What you should do:
From the first line to the last, repeat the data exactly and drop the pictures.

─── Dataset content

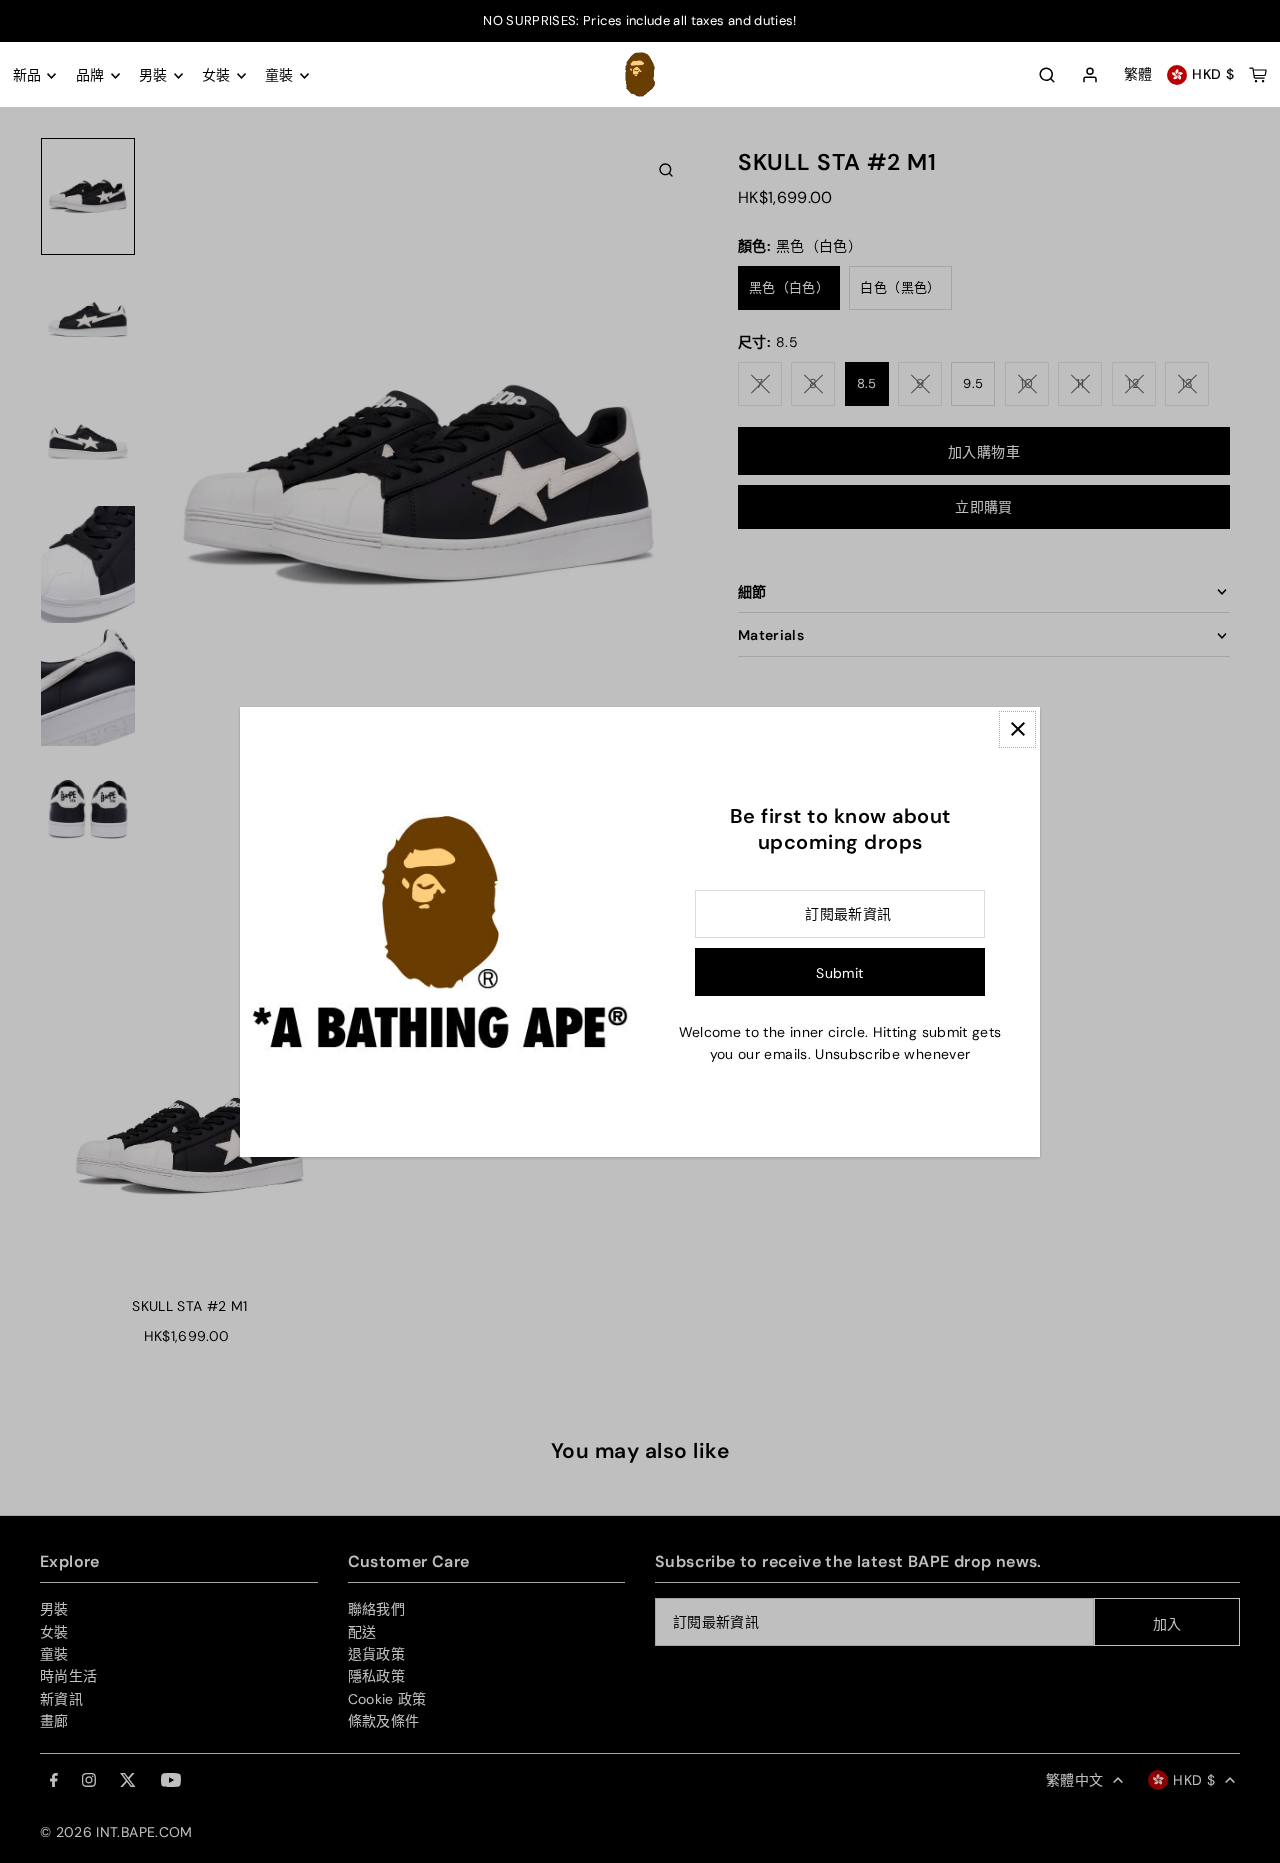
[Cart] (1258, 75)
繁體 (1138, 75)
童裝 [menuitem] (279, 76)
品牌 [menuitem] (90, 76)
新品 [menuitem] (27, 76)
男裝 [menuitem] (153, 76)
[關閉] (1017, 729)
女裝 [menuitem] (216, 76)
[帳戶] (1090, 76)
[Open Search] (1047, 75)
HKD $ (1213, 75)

──────

Response area:
[Cart] (1258, 75)
繁體 (1138, 75)
童裝 [menuitem] (279, 76)
品牌 [menuitem] (90, 76)
新品 [menuitem] (27, 76)
男裝 [menuitem] (153, 76)
[關閉] (1017, 729)
女裝 [menuitem] (216, 76)
[帳戶] (1090, 76)
[Open Search] (1047, 75)
HKD $ (1213, 75)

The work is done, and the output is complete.